The good news is that clean energy has come a long way over the past two decades. Wind and solar power have seen great cost reductions and are leading the decarbonization charge at present. However, there are two big challenges with a deep decarbonization effort led by variable renewable energy (VRE):
- Wind and solar supply only electricity, which represents just 20% of global final energy consumption today.
- Wind and solar are variable and non-dispatchable, requiring additional technologies to supply energy when there is little wind and sun and others dedicated to consuming excess wind and solar power.
These two challenges have recently rekindled interest in the old idea of a hydrogen economy. Hydrogen is a carbon-free fuel that can decarbonize a sizable fraction of the 80% non-electric final energy consumption while simultaneously balancing VRE.
This is the premise we investigated in our recent paper published open access in the International Journal of Hydrogen Energy. In particular, the paper looked at the issue of capital under-utilization involved in the strategy of balancing wind and solar with flexible hydrogen production.
The Modeled System
To properly evaluate the effects of capital under-utilization, we had to include all the major elements of the integrated electricity-hydrogen system: generation, transmission, and storage. The modeled system (based on Germany) is summarized in the image below:
The following technology options were included:
- Ten different electricity generators: onshore wind, solar PV, pulverized coal and natural gas combined cycle plants with and without CCS, open cycle gas turbine peaker plants, hydrogen combined and open cycle plants, and novel gas switching reforming (GSR) concept.

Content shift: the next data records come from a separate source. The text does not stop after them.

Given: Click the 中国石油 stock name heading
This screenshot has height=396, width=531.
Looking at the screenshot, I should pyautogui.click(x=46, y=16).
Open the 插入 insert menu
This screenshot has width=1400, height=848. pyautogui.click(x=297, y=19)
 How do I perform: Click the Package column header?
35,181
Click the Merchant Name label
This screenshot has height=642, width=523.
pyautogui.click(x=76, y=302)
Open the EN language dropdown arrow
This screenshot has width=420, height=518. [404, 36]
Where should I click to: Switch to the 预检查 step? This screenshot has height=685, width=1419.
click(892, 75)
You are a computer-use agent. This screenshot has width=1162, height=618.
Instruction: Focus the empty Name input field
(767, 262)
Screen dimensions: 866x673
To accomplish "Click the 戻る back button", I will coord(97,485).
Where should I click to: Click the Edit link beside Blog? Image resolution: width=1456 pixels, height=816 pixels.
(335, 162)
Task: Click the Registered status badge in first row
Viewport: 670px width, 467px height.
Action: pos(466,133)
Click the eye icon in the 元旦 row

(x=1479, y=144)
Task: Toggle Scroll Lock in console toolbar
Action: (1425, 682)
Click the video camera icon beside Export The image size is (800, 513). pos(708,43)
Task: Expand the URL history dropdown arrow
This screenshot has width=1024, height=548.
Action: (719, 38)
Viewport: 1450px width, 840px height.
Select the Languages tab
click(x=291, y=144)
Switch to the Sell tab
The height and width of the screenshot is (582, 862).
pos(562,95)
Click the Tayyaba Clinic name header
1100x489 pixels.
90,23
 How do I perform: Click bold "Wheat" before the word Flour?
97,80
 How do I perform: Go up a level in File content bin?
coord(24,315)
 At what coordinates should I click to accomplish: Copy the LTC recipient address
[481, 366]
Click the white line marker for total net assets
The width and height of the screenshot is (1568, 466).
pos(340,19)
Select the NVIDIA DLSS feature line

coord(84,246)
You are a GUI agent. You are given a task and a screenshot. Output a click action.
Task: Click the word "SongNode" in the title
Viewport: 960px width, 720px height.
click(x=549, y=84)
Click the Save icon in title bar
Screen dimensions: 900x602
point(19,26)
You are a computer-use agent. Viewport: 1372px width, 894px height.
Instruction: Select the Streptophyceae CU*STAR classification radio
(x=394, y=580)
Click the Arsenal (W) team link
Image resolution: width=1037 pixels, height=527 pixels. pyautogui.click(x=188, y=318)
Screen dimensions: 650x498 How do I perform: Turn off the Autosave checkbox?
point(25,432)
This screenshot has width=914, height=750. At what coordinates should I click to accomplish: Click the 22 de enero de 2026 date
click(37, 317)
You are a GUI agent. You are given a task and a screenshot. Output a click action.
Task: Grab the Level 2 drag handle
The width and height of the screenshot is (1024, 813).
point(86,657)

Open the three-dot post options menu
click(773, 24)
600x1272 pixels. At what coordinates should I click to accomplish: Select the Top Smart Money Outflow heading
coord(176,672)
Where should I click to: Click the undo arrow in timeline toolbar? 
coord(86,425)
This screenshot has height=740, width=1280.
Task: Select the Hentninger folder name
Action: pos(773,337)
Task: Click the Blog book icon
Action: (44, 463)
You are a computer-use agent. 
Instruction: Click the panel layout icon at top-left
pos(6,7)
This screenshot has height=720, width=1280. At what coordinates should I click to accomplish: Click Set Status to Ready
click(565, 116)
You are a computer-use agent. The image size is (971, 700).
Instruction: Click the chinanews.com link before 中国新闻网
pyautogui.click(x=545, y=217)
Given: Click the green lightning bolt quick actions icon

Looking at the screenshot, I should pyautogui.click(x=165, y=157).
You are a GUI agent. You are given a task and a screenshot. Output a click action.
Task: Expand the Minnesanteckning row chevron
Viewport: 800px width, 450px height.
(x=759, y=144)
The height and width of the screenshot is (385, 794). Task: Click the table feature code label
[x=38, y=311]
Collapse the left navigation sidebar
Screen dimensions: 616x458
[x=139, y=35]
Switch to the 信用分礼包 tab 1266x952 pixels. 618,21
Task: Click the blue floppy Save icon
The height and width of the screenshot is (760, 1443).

- Lithium-ion batteries for electricity storage.
- Three clean hydrogen generators: GSR, steam methane reforming (SMR) with CCS, and polymer electrolyte membrane (PEM) electrolysis.
- Two hydrogen storage technologies: cheap salt caverns with slow charge/discharge rates and locational constraints and more expensive storage tanks without such limits and constraints.
- Hydrogen can also be imported in the form of green ammonia that is reconverted to hydrogen in reconversion plants included in the model.
In addition, the costs of the electricity and hydrogen transmission network connecting all these technologies to demand are included in the simulation.
The model objective is to optimize the deployment and hourly dispatch of all these technologies to minimize the cost of the entire system.
Four Scenarios
Our study considered two scenarios where hydrogen could only be produced via electrolysis (Green H2) and two where Blue H2 from natural gas with CCS was also allowed.
- NoCCS: All technologies are available except for power or hydrogen production with CCS. PEM is located close to demand.
- CoLoc: Identical technology availability to the NoCCS scenario, except that PEM is co-located with wind close to cheap salt cavern storage.
- CCS: Identical to the NoCCS scenario, except that conventional power and hydrogen plants with post-combustion CO2 capture technology are also made available for deployment. Only the GSR technology is not available.
- AllTech: Identical to the CCS scenario, except that GSR is also available for deployment. GSR is a novel flexible power and hydrogen production technology designed for the economic integration of higher shares of VRE.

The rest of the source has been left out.